[Saved entries]
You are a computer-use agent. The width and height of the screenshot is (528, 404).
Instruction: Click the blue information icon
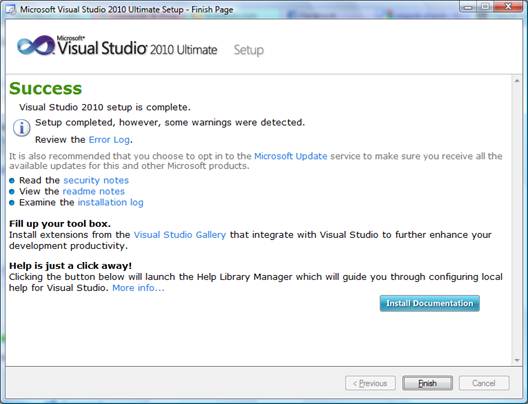pos(22,128)
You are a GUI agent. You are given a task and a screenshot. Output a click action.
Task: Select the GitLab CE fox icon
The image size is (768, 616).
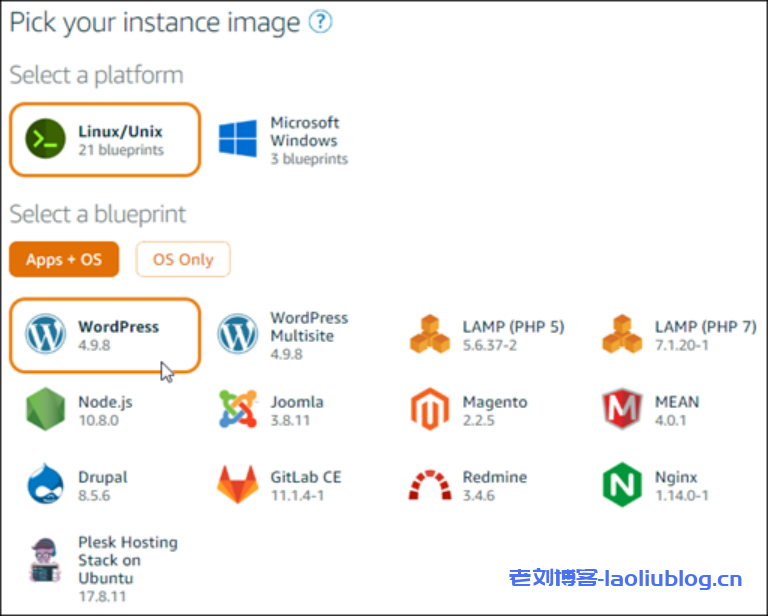coord(237,486)
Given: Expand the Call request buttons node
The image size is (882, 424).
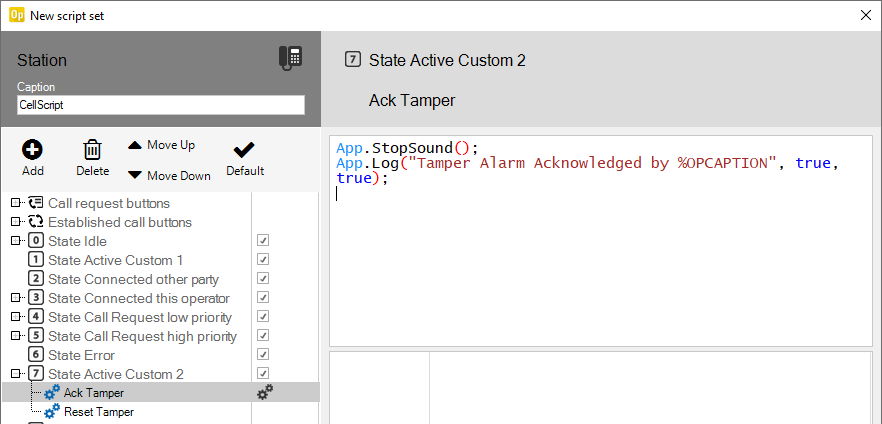Looking at the screenshot, I should click(16, 203).
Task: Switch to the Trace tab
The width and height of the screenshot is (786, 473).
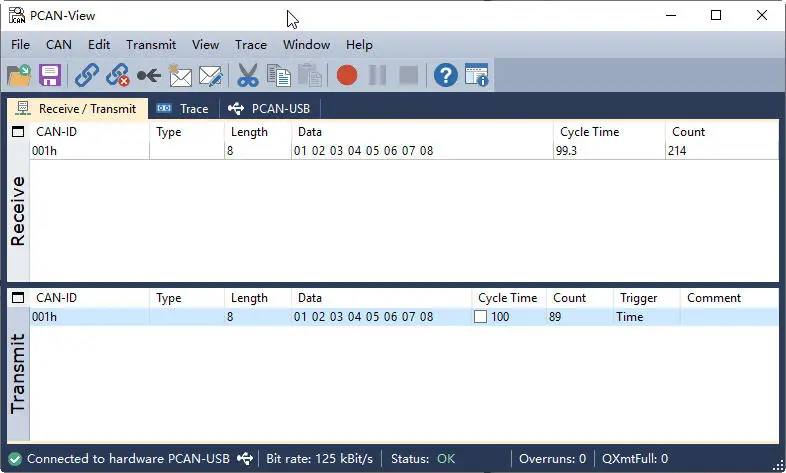Action: (183, 108)
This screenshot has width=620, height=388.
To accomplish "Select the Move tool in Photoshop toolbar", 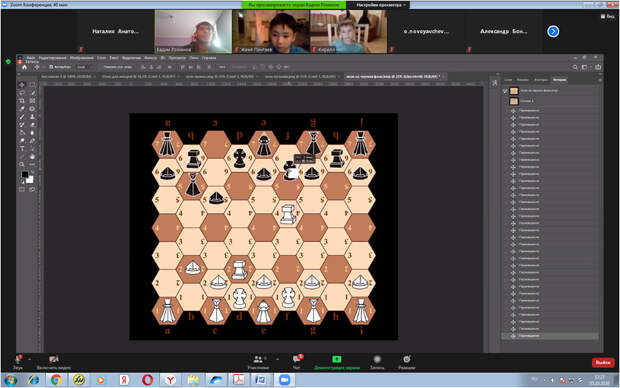I will (22, 85).
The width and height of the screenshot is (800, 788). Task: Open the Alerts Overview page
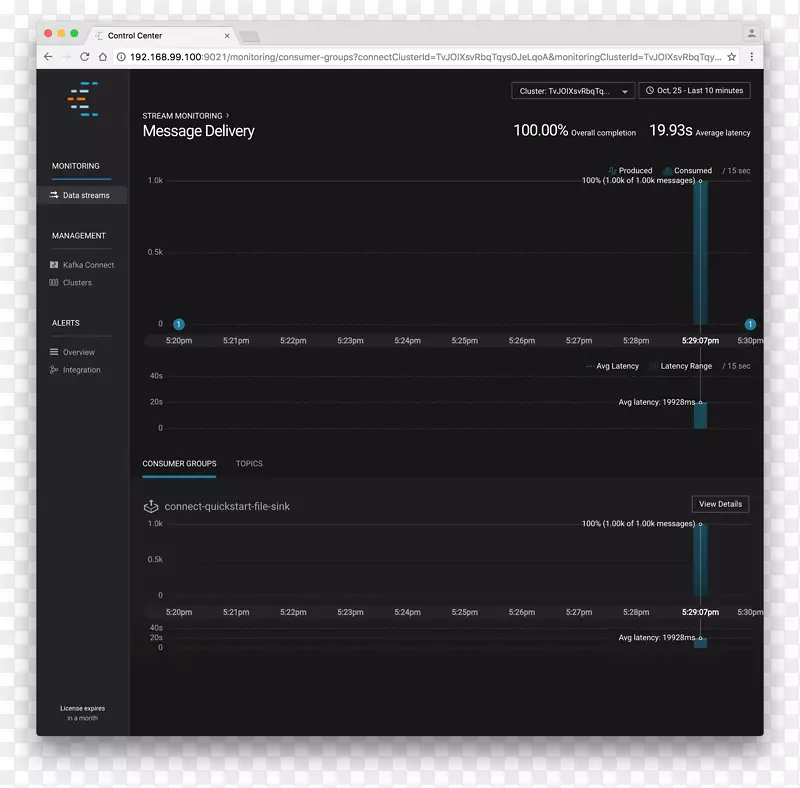click(78, 352)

Exercise directions
Your reply should be the lines of the records from the start through the line with "Given: Expand the Call request buttons node", copied word for word, pictures omitted.

Reply
You are a computer-use agent. The width and height of the screenshot is (528, 404).
Instruction: Click the blue information icon
pos(22,128)
You are a GUI agent. You are given a task and a screenshot. Output a click action.
Task: Select the GitLab CE fox icon
The image size is (768, 616).
coord(237,486)
Given: Expand the Call request buttons node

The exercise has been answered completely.